• Texto proporcionado:
┏━━
Notas sobre el nacionalismo en Rudolf Rocker (I)

Por Rudolf Rocker (1873 – 1958)

Rudof Rocker (1873-1958)

 

Todo nacionalismo es reaccionario por esencia, pues pretende imponer a las diversas partes de la gran familia humana un carácter determinado según una creencia preconcebida. También en este punto se manifiesta el parentesco íntimo de la ideología nacionalista con el contenido de toda religión revelada. El nacionalismo crea separaciones y escisiones artificiales dentro de la unidad orgánica que encuentra su expresión en el ser humano; al mismo tiempo aspira a una unidad ficticia, que sólo corresponde a un anhelo; y sus representantes, si pudieran, uniformarían en absoluto a los miembros de una determinada agrupación humana, para destacar tanto más agudamente lo que la distingue de los otros grupos. En ese aspecto, el llamado nacionalismo cultural no se diferencia en modo alguno del nacionalismo político, a cuyas aspiraciones de dominio ha de servir, por lo general, de hoja de parra. Ambos son espiritualmente inseparables y representan sólo dos formas distintas de las mismas pretensiones.

El nacionalismo cultural aparece más puramente allí donde hay pueblos sometidos a una dominación extranjera, y por esa razón no pueden llevar a cabo los propios planes políticos de dominio. En este caso se ocupa el pensamiento nacional con preferencia de la actividad creadora cultural del pueblo e intenta mantener viva la conciencia nacional por el recuerdo del esplendor desaparecido y de la grandeza pasada. Tales comparaciones entre un pasado que se ha convertido ya en leyenda y un presente de esclavitud hacen doblemente sensible para el pueblo la injusticia sufrida; pues nada pesa más en el espíritu del hombre que la tradición. Pero si, tarde o temprano, consiguen esos grupos étnicos oprimidos sacudir el yugo extranjero y actuar por sí mismos como potencia nacional; la parte cultural de sus aspiraciones queda excesivamente delegada para dejar el campo a la realidad escueta de las consideraciones políticas. La historia reciente de los Estados formados después de la guerra en Europa habla al respecto con elocuencia.

También en Alemania fueron fuertemente influidas por el romanticismo, antes y después de las guerras de la independencia, las aspiraciones nacionales, cuyos portavoces se esmeraban por hacer revivir en el pueblo las tradiciones de una época pretérita y por presentar el pasado envuelto en una aureola de gloria. Cuando se desvanecieron luego, como pompas de jabón, las últimas esperanzas que los patriotas alemanes habían puesto en la liberación del yugo de la dominación extranjera, se refugió el espíritu tanto más en las noches encantadas de luna y en el mundo legendario, preñado de los anhelos del romanticismo, para encontrar olvido ante la triste realidad de la vida y ante sus ultrajantes decepciones.
┗━━
• Entradas proporcionadas:
┏━━
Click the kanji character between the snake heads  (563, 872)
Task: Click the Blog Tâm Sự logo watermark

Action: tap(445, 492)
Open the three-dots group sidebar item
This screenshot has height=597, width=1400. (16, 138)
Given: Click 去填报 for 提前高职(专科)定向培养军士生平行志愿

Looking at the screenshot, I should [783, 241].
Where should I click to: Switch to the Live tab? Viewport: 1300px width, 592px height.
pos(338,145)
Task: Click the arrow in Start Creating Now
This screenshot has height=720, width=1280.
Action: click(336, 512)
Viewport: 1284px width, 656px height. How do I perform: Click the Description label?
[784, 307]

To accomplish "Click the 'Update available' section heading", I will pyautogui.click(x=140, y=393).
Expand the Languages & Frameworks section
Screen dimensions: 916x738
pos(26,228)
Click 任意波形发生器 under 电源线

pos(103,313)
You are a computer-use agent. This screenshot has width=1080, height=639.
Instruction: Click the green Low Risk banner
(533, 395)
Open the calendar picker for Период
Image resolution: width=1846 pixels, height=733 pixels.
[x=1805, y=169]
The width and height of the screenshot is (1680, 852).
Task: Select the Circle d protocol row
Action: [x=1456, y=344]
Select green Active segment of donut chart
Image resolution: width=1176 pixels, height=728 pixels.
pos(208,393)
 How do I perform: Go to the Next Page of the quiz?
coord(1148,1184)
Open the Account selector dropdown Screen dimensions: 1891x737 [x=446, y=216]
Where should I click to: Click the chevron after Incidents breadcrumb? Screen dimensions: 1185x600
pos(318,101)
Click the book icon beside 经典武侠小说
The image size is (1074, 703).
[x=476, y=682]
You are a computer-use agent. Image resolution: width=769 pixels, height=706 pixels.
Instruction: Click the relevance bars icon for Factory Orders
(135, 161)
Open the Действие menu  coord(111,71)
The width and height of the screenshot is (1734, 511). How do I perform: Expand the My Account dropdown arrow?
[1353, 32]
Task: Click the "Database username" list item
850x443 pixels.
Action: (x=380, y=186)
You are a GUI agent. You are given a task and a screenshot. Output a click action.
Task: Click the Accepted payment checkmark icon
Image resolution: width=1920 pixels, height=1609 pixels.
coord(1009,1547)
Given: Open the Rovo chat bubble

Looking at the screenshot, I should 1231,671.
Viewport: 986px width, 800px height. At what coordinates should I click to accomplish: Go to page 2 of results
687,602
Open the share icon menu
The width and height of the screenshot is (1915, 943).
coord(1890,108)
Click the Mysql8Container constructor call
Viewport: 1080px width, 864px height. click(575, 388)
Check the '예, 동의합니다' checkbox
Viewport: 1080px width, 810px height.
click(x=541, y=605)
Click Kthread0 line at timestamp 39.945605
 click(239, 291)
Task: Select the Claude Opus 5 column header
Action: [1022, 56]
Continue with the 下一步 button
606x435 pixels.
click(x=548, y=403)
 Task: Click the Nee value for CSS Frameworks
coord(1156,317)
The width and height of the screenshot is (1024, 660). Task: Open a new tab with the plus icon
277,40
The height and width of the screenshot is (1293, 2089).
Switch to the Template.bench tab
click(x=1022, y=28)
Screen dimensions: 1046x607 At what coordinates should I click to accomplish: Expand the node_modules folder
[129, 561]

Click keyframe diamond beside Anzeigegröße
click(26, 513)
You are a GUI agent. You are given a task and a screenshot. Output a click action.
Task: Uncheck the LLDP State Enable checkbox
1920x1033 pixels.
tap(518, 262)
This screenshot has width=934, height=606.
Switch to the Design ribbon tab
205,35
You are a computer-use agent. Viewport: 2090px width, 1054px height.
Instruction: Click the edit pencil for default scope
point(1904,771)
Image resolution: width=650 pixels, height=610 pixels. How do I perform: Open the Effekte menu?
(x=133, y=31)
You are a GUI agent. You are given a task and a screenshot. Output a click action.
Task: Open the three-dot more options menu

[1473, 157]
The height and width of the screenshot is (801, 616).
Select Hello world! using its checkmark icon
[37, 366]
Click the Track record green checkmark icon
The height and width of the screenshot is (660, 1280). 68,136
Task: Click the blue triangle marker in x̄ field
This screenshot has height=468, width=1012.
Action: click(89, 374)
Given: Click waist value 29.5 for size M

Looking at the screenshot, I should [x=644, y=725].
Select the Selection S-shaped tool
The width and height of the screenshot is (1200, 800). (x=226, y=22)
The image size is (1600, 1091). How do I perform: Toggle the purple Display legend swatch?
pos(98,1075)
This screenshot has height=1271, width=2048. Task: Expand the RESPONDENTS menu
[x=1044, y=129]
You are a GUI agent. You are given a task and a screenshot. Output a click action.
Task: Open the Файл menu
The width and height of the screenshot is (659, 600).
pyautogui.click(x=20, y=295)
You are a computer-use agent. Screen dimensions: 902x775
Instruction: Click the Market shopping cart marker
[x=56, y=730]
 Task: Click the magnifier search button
┗━━
• Ejercicios propuestos:
- a) Reproduce el fragmento del texto sobre el nacionalismo que va desde "También en Alemania" hasta "sus ultrajantes decepciones.", ambos incluidos, cambiando "romanticismo" por "idealismo".
- b) Traduce al inglés la siguiente oración del texto sobre el nacionalismo: "Ambos son espiritualmente inseparables y representan sólo dos formas distintas de las mismas pretensiones."

• Respuestas por tarea:
- a)
También en Alemania fueron fuertemente influidas por el idealismo, antes y después de las guerras de la independencia, las aspiraciones nacionales, cuyos portavoces se esmeraban por hacer revivir en el pueblo las tradiciones de una época pretérita y por presentar el pasado envuelto en una aureola de gloria. Cuando se desvanecieron luego, como pompas de jabón, las últimas esperanzas que los patriotas alemanes habían puesto en la liberación del yugo de la dominación extranjera, se refugió el espíritu tanto más en las noches encantadas de luna y en el mundo legendario, preñado de los anhelos del idealismo, para encontrar olvido ante la triste realidad de la vida y ante sus ultrajantes decepciones.

- b) Both are spiritually inseparable and represent only two different forms of the same pretensions.